<<<<

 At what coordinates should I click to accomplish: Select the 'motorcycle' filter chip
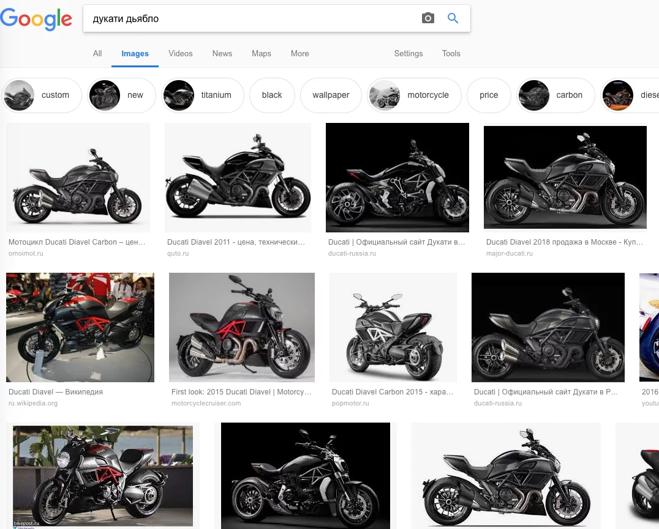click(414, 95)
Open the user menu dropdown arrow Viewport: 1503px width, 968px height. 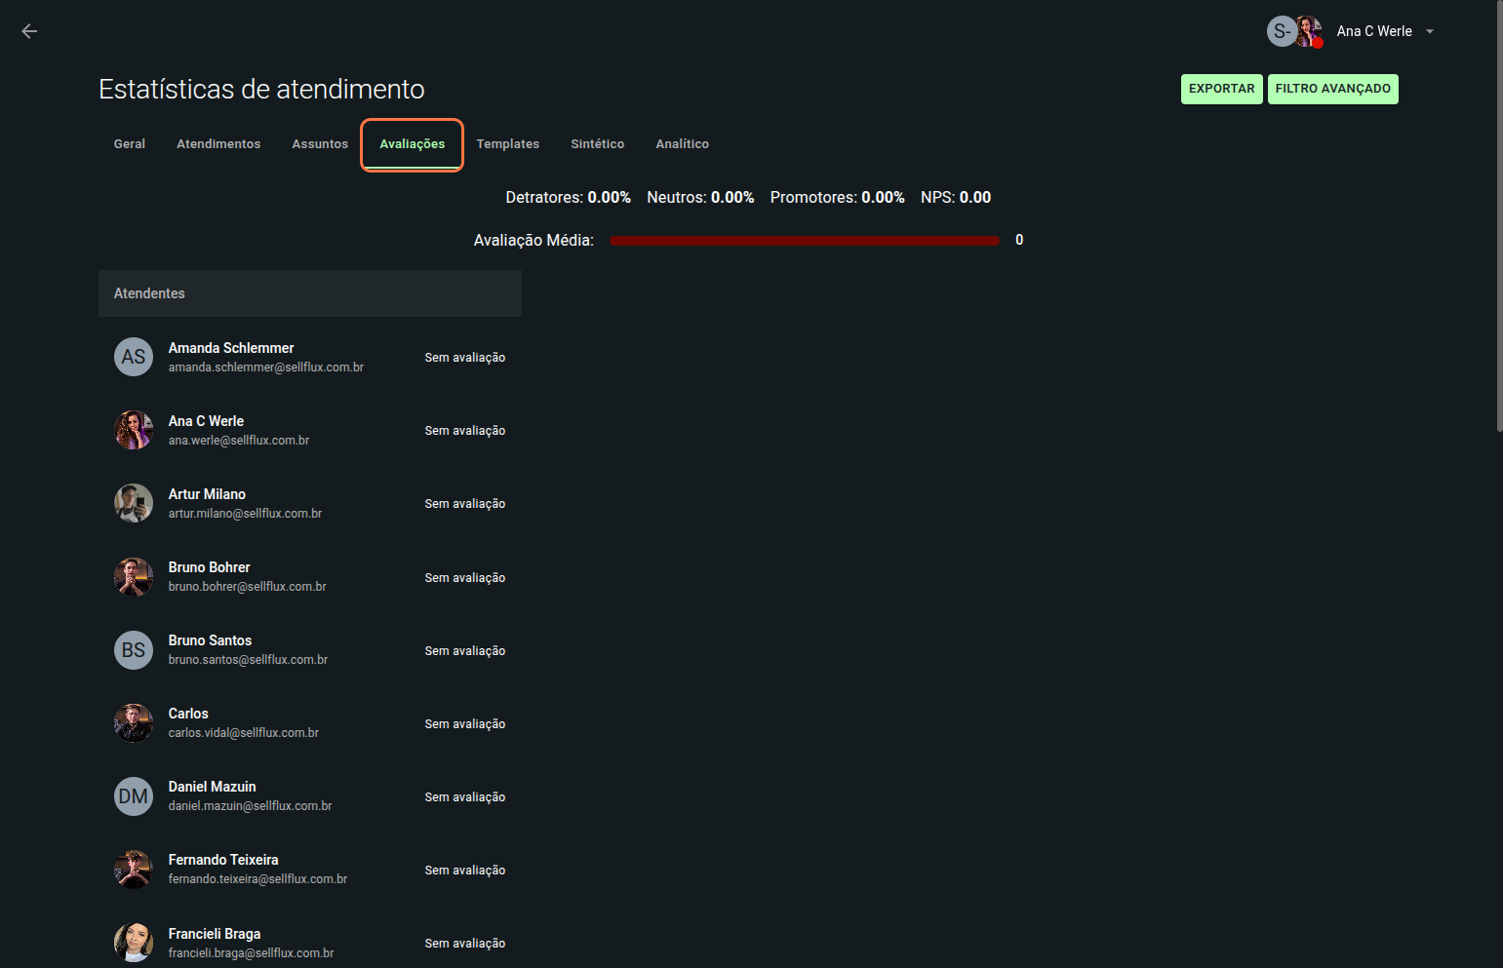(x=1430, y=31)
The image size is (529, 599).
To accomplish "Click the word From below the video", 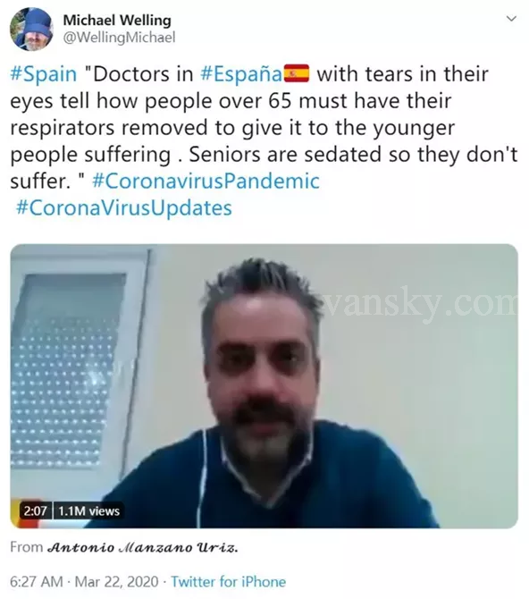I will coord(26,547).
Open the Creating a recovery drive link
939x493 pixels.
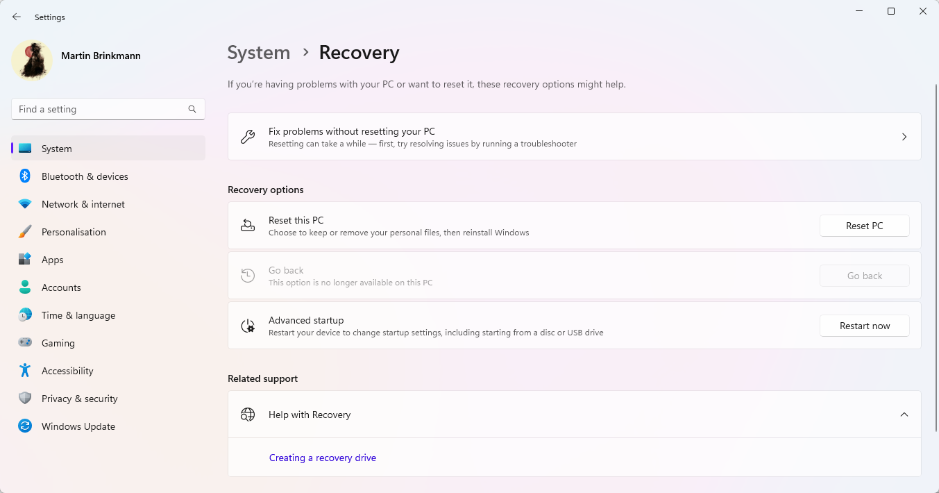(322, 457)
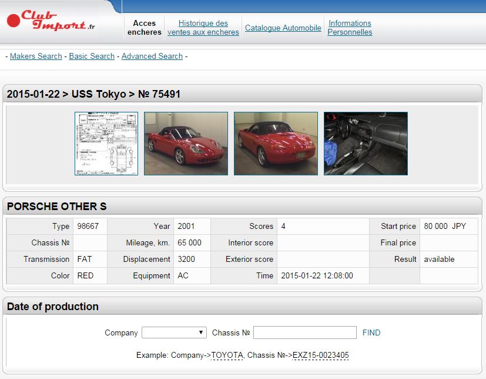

>>>>

- **YOUR TASK**:
Would you transcribe exactly, and only, the lines from the one containing "Open the Creating a recovery drive link" through the last line of the records above, both included, leaving out the pictures?

- **SOLUTION TO THIS EXERCISE**:
Open the Creating a recovery drive link
939x493 pixels.
(322, 457)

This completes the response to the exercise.